Par un pourvoi sommaire, un mémoire complémentaire et un mémoire en réplique, enregistrés les 22 décembre 2023, 21 mars 2024 et 4 juillet 2025 au secrétariat du contentieux du Conseil d'Etat, le ministre de l'agriculture et de la souveraineté alimentaire demande au Conseil d'Etat d'annuler les articles 1er à 3 de cet arrêt.
Vu les autres pièces du dossier ;
Vu :
- le règlement (CE) n° 1005/2008 du Conseil du 29 septembre 2008 ;
- le règlement (CE) n° 1224/2009 du Conseil du 20 novembre 2009 ;
- le code rural et de la pêche maritime ;
- l'arrêt de la Cour de justice de l'Union européenne du 11 février 2021, K. M. (C-77/20) ;
- le code de justice administrative ;
Après avoir entendu en séance publique :
- le rapport de M. Géraud Sajust de Bergues, conseiller d'Etat,
- les conclusions de Mme Marie-Gabrielle Merloz, rapporteure publique ;
La parole ayant été donnée, après les conclusions, à la SCP Waquet, Farge, Hazan, Feliers, avocat de M. A... B... ;
Considérant ce qui suit :
1. Il ressort des pièces du dossier soumis aux juges du fond que le préfet de la région Haute-Normandie a, par une première décision n° 794/2013 du 13 décembre 2013, suspendu la licence de pêche européenne du navire dénommé " Lucky " au titre de la période du 23 décembre 2013 au 5 janvier 2014 et, par une seconde décision n° 499/2014 du 1er août 2014, suspendu la licence de pêche européenne de ce même navire pour trois mois à compter du 1er octobre 2014 ainsi que l'autorisation de pêche de la coquille Saint-Jacques dont M. B..., armateur de ce navire, était titulaire " pour la campagne de pêche 2014-2015 ". Par deux jugements du 17 février 2015 le tribunal administratif de Rouen a, respectivement, d'une part, rejeté la demande de M. B... dirigée contre la décision du 13 décembre 2013 et, d'autre part, partiellement annulé la décision du 1er août 2014. Par deux arrêts du 22 juin 2017, la cour administrative d'appel de Douai, après avoir annulé ces jugements, a annulé les deux décisions préfectorales au motif qu'elles avaient été prises en méconnaissance du principe des droits de la défense. M. B... a alors demandé à l'Etat l'indemnisation des préjudices qu'il estimait avoir subis du fait de l'illégalité des décisions des 13 décembre 2013 et 1er août 2014. Par un jugement du 21 septembre 2021, le tribunal administratif de Rouen a rejeté sa demande indemnitaire tendant à la condamnation de l'Etat à lui verser une somme de 319 683 à 418 047 euros au titre de ses pertes d'exploitation, une somme de 183 333,91 euros au titre de sa perte de rémunération nette et une somme de 5 000 euros au titre de son préjudice moral. Le ministre de l'agriculture et de la souveraineté alimentaire se pourvoit en cassation contre l'arrêt de la cour administrative d'appel de Douai du 31 octobre 2023 en tant que celui-ci a annulé ce jugement et condamné l'Etat à verser à M. B... une indemnité de 13 728 euros.
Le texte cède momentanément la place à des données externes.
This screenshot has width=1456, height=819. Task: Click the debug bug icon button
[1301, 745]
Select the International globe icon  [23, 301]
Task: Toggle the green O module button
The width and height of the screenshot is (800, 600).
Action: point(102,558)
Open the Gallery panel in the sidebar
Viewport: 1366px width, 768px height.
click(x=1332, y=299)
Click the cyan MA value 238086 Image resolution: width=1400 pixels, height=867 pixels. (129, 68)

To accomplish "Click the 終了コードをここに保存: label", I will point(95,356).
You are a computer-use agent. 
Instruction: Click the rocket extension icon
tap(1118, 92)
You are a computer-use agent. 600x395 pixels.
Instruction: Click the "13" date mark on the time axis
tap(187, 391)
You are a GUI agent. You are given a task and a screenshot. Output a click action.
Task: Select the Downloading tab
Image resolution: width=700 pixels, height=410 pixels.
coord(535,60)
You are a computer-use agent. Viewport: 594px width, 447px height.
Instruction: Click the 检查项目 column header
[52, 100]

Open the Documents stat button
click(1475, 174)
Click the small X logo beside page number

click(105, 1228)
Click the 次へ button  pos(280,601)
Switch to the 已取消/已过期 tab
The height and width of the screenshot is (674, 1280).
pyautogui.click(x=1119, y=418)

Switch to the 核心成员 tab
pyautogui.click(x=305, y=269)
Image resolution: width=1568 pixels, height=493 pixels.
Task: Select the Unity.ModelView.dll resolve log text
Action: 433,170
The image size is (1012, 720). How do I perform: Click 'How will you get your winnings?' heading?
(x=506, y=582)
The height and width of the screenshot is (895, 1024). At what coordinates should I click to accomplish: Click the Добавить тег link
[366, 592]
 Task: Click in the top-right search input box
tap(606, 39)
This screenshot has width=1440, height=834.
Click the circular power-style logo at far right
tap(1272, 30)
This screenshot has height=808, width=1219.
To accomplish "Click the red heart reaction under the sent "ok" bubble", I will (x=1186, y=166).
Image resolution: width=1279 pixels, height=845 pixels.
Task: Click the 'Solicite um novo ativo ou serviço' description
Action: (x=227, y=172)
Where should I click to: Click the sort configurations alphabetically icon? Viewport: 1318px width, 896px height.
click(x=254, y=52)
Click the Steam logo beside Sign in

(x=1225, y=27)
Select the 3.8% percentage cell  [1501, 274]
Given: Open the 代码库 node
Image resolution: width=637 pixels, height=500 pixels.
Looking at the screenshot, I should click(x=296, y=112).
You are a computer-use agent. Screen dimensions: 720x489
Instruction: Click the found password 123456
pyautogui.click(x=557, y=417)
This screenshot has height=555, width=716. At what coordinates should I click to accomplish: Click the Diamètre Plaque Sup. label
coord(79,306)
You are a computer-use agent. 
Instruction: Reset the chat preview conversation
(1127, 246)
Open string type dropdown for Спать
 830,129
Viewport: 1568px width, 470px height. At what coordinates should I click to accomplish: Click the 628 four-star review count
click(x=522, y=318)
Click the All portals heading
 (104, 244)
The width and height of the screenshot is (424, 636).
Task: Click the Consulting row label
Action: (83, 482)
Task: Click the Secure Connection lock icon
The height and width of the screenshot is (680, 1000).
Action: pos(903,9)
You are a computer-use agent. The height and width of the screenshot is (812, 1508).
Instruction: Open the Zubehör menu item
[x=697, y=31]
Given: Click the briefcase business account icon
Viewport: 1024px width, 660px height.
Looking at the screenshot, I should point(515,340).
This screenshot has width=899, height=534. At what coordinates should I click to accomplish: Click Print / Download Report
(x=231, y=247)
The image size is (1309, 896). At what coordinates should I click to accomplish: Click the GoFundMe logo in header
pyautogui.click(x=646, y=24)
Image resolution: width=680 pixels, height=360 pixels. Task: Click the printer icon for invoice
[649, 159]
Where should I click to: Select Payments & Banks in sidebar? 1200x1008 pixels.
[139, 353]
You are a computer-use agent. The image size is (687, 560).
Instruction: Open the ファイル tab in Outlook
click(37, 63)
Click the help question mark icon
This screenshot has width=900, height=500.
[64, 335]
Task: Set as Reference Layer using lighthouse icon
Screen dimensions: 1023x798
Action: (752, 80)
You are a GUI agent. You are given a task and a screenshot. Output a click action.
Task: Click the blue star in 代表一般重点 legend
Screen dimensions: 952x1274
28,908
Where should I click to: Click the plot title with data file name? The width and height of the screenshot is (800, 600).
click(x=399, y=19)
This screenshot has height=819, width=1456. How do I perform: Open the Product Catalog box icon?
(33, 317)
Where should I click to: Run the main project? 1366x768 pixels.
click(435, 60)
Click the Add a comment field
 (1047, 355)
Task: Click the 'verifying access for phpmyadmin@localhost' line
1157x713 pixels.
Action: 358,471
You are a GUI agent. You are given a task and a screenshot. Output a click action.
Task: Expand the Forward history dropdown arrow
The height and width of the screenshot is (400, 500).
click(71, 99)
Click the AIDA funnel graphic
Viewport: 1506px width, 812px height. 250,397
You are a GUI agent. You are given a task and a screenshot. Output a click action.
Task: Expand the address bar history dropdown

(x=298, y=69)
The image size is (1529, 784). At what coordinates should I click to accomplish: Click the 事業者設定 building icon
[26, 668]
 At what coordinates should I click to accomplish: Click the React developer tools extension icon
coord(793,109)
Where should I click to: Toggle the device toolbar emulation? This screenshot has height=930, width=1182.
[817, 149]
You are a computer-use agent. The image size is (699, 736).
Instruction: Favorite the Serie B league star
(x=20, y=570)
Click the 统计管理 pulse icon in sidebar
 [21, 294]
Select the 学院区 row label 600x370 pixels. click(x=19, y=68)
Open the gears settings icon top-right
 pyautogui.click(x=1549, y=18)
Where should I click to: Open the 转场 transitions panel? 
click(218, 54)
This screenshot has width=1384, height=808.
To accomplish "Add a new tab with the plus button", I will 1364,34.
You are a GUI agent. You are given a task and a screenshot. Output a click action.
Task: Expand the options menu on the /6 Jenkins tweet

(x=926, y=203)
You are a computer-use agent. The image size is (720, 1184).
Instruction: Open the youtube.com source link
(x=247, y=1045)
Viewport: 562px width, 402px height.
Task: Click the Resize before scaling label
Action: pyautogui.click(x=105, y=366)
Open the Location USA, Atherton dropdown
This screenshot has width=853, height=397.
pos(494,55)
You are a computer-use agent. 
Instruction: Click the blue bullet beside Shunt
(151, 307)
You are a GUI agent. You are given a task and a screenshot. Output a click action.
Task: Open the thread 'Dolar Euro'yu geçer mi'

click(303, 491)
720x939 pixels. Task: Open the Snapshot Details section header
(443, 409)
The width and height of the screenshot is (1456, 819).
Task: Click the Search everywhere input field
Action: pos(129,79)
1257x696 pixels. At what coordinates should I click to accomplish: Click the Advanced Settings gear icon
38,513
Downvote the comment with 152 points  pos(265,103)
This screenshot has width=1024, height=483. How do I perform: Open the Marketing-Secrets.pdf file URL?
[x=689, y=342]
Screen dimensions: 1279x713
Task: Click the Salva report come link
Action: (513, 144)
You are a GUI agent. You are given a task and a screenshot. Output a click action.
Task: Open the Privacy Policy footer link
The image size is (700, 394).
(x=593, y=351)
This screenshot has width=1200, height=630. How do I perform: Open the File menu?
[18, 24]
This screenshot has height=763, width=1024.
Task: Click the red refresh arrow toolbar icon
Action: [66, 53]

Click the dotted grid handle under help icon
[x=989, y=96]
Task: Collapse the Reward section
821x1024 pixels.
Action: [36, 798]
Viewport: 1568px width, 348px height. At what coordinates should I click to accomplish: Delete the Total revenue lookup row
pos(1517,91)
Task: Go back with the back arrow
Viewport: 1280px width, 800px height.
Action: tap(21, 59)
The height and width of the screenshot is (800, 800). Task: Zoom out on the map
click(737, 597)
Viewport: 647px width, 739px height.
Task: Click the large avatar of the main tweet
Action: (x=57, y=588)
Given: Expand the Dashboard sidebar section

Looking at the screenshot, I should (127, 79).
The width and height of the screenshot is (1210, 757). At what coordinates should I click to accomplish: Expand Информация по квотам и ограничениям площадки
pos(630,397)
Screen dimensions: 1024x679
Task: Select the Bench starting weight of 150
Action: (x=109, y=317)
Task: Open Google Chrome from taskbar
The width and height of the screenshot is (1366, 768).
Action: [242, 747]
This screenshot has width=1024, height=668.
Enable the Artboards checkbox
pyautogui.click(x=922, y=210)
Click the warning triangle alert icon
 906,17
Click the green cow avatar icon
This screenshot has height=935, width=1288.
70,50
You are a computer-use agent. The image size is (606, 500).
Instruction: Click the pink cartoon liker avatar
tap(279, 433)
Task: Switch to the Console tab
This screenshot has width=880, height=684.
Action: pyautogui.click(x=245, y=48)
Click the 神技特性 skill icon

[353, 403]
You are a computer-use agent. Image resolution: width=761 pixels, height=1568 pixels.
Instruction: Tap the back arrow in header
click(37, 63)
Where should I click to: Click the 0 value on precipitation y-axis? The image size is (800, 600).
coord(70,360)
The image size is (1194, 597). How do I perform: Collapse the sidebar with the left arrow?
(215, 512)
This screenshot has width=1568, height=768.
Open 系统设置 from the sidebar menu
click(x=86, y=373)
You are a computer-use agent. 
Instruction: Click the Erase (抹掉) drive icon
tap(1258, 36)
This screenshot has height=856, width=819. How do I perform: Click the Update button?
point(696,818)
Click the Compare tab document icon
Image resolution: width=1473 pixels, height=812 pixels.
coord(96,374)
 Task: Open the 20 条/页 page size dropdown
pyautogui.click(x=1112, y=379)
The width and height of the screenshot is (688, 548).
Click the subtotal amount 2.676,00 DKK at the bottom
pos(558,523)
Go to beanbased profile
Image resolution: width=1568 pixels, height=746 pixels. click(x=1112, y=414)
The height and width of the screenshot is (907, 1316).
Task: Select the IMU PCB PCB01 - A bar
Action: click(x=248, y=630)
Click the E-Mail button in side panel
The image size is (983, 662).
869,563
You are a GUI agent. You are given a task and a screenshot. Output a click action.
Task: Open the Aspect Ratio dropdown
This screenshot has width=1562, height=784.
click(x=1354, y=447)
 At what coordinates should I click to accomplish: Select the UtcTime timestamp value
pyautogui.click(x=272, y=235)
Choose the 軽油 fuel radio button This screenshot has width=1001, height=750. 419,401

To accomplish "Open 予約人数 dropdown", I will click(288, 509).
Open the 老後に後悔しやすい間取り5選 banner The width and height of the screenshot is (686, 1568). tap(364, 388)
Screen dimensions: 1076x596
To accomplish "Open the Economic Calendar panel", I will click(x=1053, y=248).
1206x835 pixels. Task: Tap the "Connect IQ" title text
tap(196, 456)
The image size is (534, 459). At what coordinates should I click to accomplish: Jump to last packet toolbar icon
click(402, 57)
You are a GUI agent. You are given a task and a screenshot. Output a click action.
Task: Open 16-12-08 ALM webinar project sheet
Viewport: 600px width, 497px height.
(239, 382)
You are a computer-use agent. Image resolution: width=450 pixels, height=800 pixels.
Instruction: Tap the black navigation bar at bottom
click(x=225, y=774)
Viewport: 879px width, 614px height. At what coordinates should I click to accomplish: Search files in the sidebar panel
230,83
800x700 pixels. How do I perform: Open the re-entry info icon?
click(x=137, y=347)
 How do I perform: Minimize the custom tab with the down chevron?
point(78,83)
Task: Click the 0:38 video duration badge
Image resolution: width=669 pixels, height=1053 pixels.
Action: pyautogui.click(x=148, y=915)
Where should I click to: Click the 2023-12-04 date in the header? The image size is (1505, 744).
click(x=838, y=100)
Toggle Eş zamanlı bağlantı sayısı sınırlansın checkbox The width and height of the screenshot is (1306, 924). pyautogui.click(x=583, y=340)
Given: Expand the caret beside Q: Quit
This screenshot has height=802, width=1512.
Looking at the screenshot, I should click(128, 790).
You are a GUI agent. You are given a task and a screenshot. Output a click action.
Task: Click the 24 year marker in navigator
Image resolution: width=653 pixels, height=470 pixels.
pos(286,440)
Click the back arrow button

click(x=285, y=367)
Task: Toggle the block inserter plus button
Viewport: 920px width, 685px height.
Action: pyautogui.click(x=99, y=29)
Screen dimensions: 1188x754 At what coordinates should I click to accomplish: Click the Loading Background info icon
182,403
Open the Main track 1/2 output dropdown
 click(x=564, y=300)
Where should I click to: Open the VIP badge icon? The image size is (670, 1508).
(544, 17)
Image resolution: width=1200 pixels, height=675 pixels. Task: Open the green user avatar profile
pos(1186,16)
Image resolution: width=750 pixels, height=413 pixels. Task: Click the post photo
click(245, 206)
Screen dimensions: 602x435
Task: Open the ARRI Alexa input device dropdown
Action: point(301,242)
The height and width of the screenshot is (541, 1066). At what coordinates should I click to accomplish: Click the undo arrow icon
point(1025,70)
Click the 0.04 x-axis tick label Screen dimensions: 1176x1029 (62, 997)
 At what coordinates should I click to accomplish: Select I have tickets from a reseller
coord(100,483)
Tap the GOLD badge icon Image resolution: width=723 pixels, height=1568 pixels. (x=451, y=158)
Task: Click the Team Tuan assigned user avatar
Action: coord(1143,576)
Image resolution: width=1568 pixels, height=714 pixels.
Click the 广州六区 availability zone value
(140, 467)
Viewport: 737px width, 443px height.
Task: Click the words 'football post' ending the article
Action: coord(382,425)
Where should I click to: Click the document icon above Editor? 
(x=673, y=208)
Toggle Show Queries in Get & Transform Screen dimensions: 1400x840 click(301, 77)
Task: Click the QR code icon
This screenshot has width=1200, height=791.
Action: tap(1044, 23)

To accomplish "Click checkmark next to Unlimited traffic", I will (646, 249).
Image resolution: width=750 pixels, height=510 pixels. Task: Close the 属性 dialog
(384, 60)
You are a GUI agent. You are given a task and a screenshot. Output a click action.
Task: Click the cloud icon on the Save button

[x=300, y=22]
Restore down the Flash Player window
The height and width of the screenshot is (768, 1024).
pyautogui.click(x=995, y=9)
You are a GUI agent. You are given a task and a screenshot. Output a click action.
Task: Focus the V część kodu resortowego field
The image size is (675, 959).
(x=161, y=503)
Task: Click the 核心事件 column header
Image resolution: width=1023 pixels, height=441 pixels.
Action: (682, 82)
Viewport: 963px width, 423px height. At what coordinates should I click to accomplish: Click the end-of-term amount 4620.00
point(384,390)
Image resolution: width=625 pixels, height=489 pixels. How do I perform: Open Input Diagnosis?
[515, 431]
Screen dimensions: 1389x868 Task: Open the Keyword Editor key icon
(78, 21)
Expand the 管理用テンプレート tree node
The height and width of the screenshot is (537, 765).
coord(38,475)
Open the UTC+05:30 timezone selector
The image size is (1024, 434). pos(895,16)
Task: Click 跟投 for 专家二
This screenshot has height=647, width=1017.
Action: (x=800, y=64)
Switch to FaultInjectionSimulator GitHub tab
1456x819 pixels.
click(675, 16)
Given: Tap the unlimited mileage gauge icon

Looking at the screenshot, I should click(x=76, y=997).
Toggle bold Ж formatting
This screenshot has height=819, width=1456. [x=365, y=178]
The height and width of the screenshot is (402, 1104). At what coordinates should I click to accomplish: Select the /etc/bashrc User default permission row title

2. En premier lieu, aux termes de l'article L. 946-1 du code rural et de la pêche maritime : " Indépendamment des sanctions pénales qui peuvent être prononcées et sous réserve de l'article L. 946-2, les manquements à la réglementation prévue par les dispositions du présent livre, les règlements de l'Union européenne pris au titre de la politique commune de la pêche et les textes pris pour leur application, y compris les manquements aux obligations déclaratives et de surveillance par satellite qu'ils prévoient, et par les engagements internationaux de la France peuvent donner lieu à l'application par l'autorité administrative d'une ou plusieurs des sanctions suivantes : / (...) / 2° La suspension ou le retrait de toute licence ou autorisation de pêche ou titre permettant l'exercice du commandement d'un navire délivré en application de la réglementation ou du permis de mise en exploitation ; / (...) ".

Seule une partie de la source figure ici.